» Passage shown:

● ● ●

Six city departments used the program’s standardized taxonomy of
city services to outline the scope of services the new system would
cover. (Business area analysis essentially asks, "What business
are we in?") But it was the interviews ITD conducted with more
than 55 representatives from various departments and the city council
office that drove design specifics, says Deborah Dillon, director
of The Youth and Education Programs Office.
According
to Dillon, once these individuals began telling interviewers what
they do and what information they need to succeed, they got excited
about ways in which they could help one another by sharing information.
Dillon
predicts the database will foster collaboration. For example, someone
who is starting an after school program can find out which schools
have a school resource officer and coordinate with them. Dillon’s
department can also answer inquiries from council members who, for
instance, might be concerned about violence prevention and want
to know where programs are targeted.
The
ultimate goal is to tie the database to performance indicators using
the city’s GIS system. That will position departments to benefit
from the data collection activities of other departments and do
some creative problem solving.
Geographic
Information System
Phoenix’s
$7.6 million GIS combines geographic, census, infrastructure and
zoning data in a common database. It replaces thousands of physical
maps, covering 460 square miles of parcels, streets, sewer lines
and other data, with a desktop application that can overlay one
map with one or many others. Departments use the system for spatial
analysis, as well as planning and decision support. For example,
Public Works uses a GIS-generated map of land parcels and streets
to estimate when trash vehicles on certain routes will be full,
and to select optimum routes. The Police Department plans to use
maps of district population density, resident demographics, and
crime statistics to decide where to deploy patrol officers. The
City Clerk’s office uses a map overlaying crime rates and proximity
to schools to support liquor licensing decisions.

● ● ●

» Excerpted records:
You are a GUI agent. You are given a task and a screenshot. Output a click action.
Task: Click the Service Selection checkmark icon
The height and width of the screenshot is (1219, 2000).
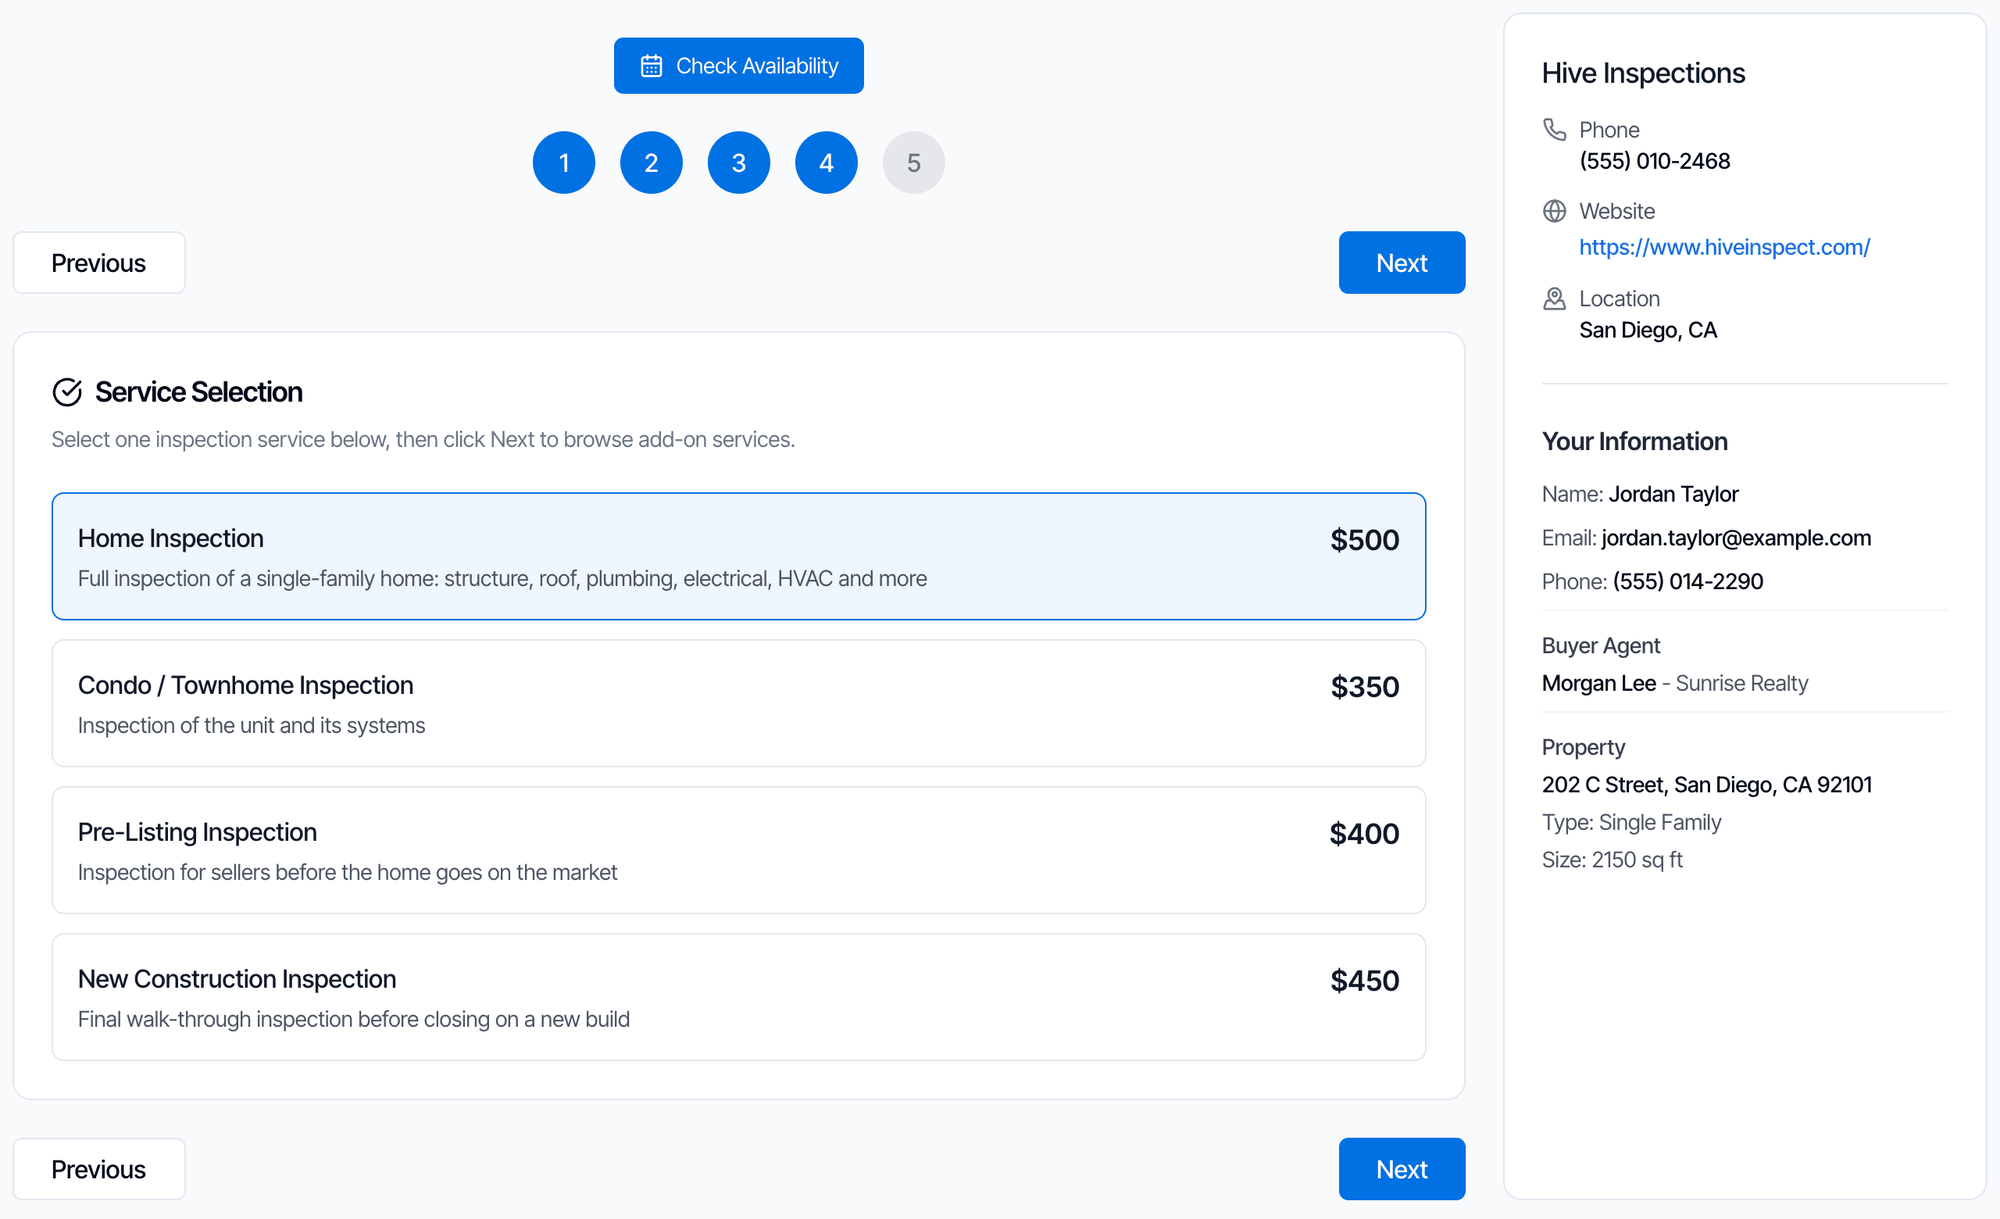[x=67, y=392]
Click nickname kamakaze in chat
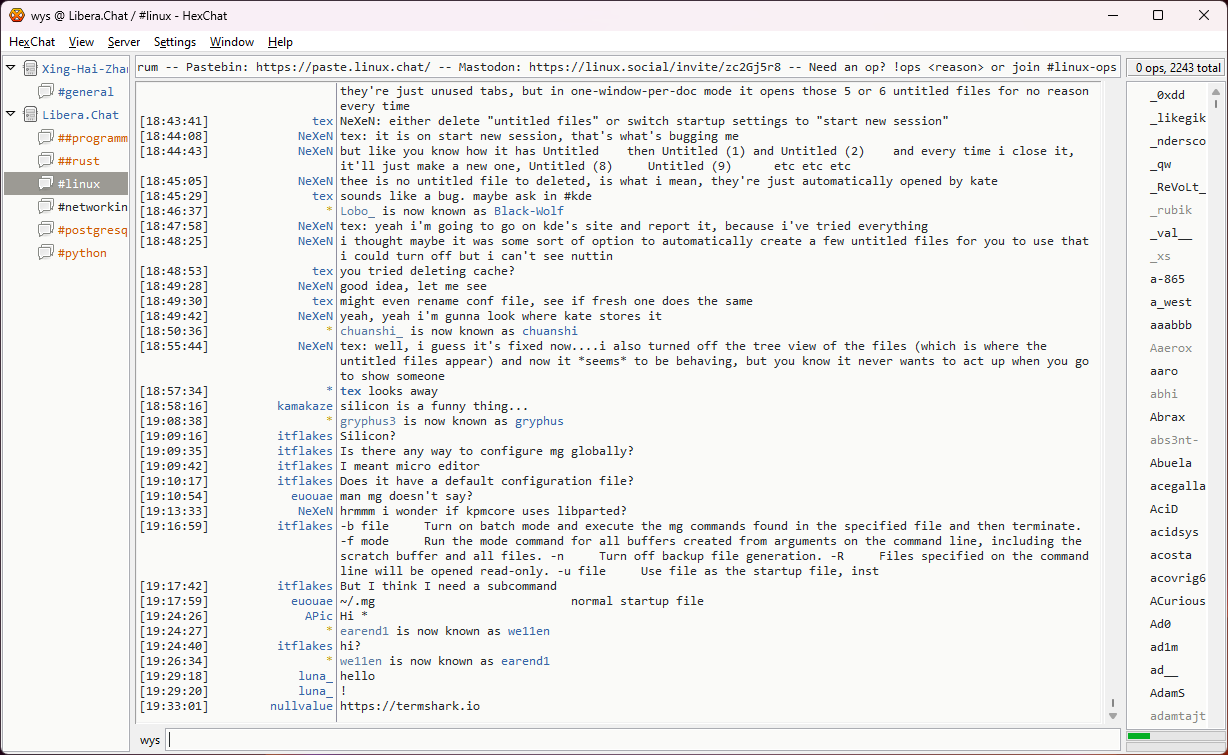 [x=305, y=406]
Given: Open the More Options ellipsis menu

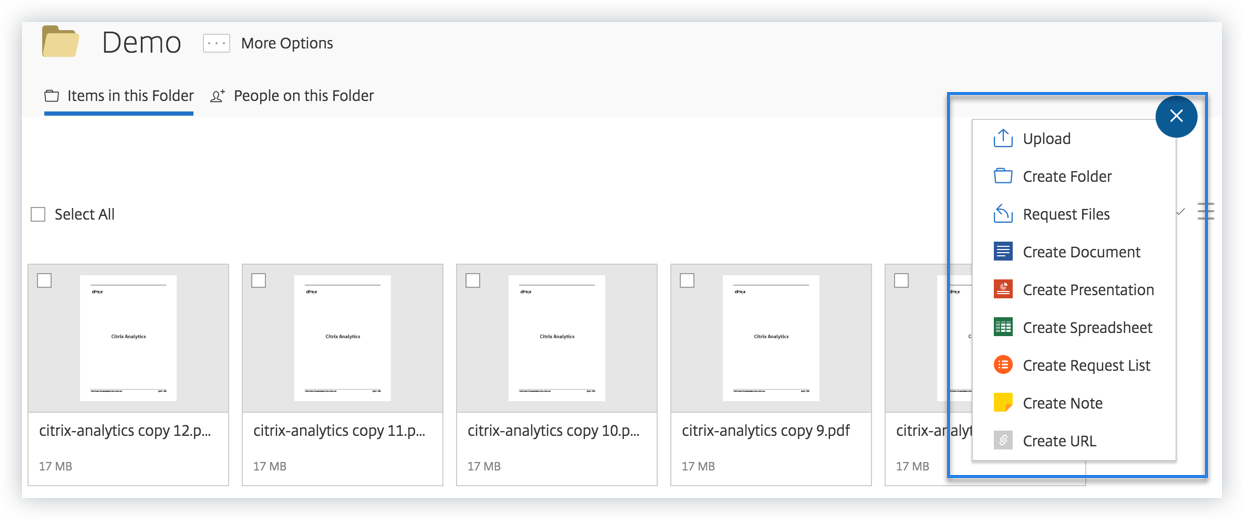Looking at the screenshot, I should tap(216, 43).
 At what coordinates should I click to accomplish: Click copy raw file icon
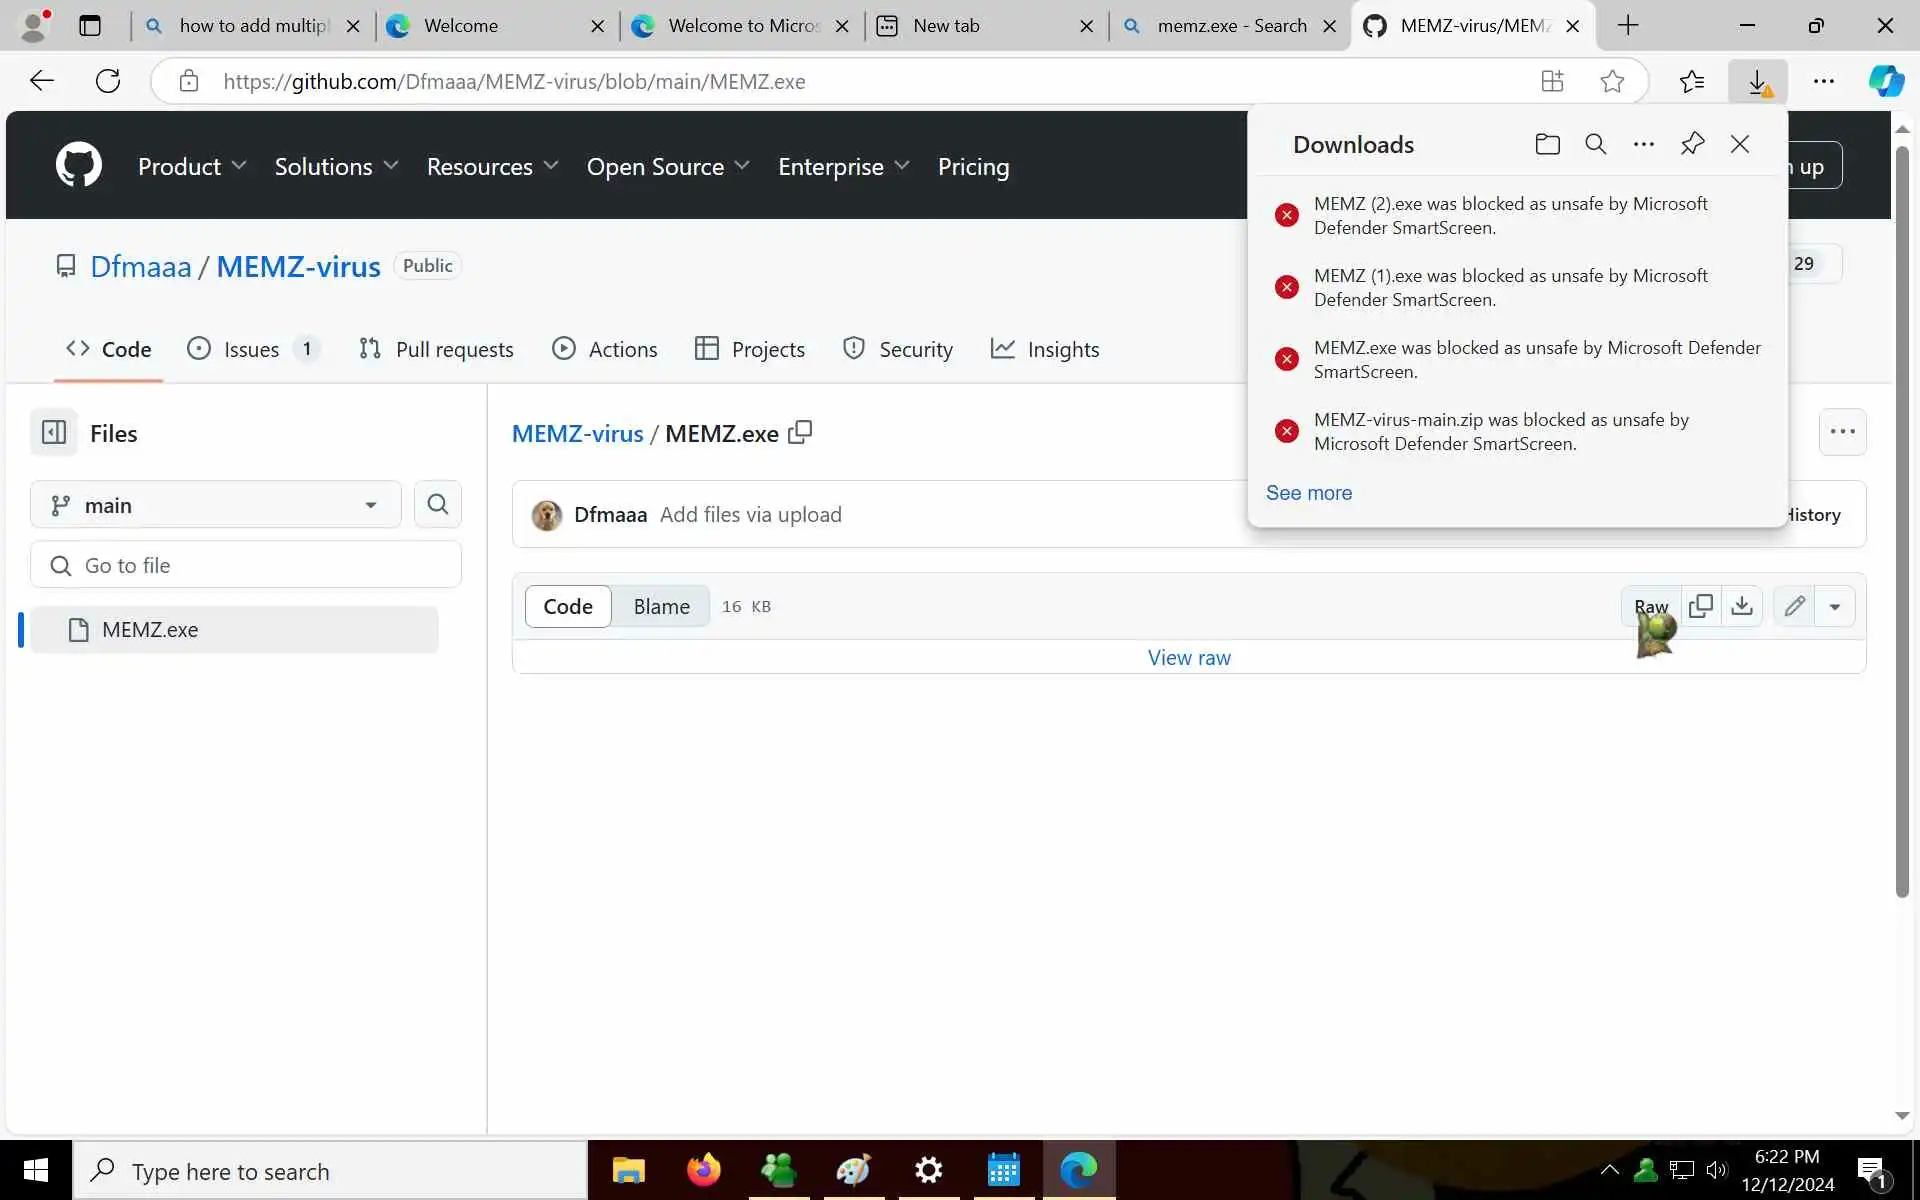point(1700,606)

● ● ●

» Objectives:
a) Substitute "username" for "nickname" in the records from their start through the line containing "[x=305, y=406]", both ends included, and give those lines back with everything else unchanged and the pictures left out.
b) Pick up the passage about Phoenix's city database and GIS and continue it after its last sentence.
The passage about city information systems and the records are unrelated material.

» Responses for each task:
a)
You are a GUI agent. You are given a task and a screenshot. Output a click action.
Task: Click the Service Selection checkmark icon
The height and width of the screenshot is (1219, 2000).
[x=67, y=392]
Click username kamakaze in chat
 [x=305, y=406]

b)
GIS
also enables faster response times in key areas, says Bill Bayham,
deputy information technology director. The Police Department, for
example, uses it to support its 911 response service, in conjunction
with computer-aided dispatch.
The
geographic information system was designed with software development
tools from Oracle Corp. and the Environmental Systems Research Institute’s
(ESRI) Arc/Info software. The Information Technology Department
administers the GIS using a client/server architecture that links
relational databases. Individual departments maintain their own
data. The Planning Department refreshes zoning and census data,
the Engineering Department tracks parcels, and so forth.
When
GIS and Internet/Intranet Applications Converge
Exciting
new services for citizens and employees are coming online, thanks
to some new technology developed by ESRI, says Bayham. The company
has developed an Internet or intranet map server that acts as a
broker between the Web server and the spatial data in the GIS system.
That means that someone accessing the server through a browser can
request the map server to grab spatial data and overlay it with
information from a live dynamic database. The result: customized
maps that include statistical and tabular information.
ITD
plans to tie the geographic information system to Phoenix at Your
Fingertips. A pilot project is underway to help citizens find out
about community events. Through the Web site, citizens can access
a community calendar, as well as seven specialized calendars, such
as one listing arts events. Users can customize their own calendars
by selecting which of 33 different categories of events they want
listed. Once they find the event, they will be able to key in an
address and GIS performs an optimum route analysis and delivers
a map to their screen.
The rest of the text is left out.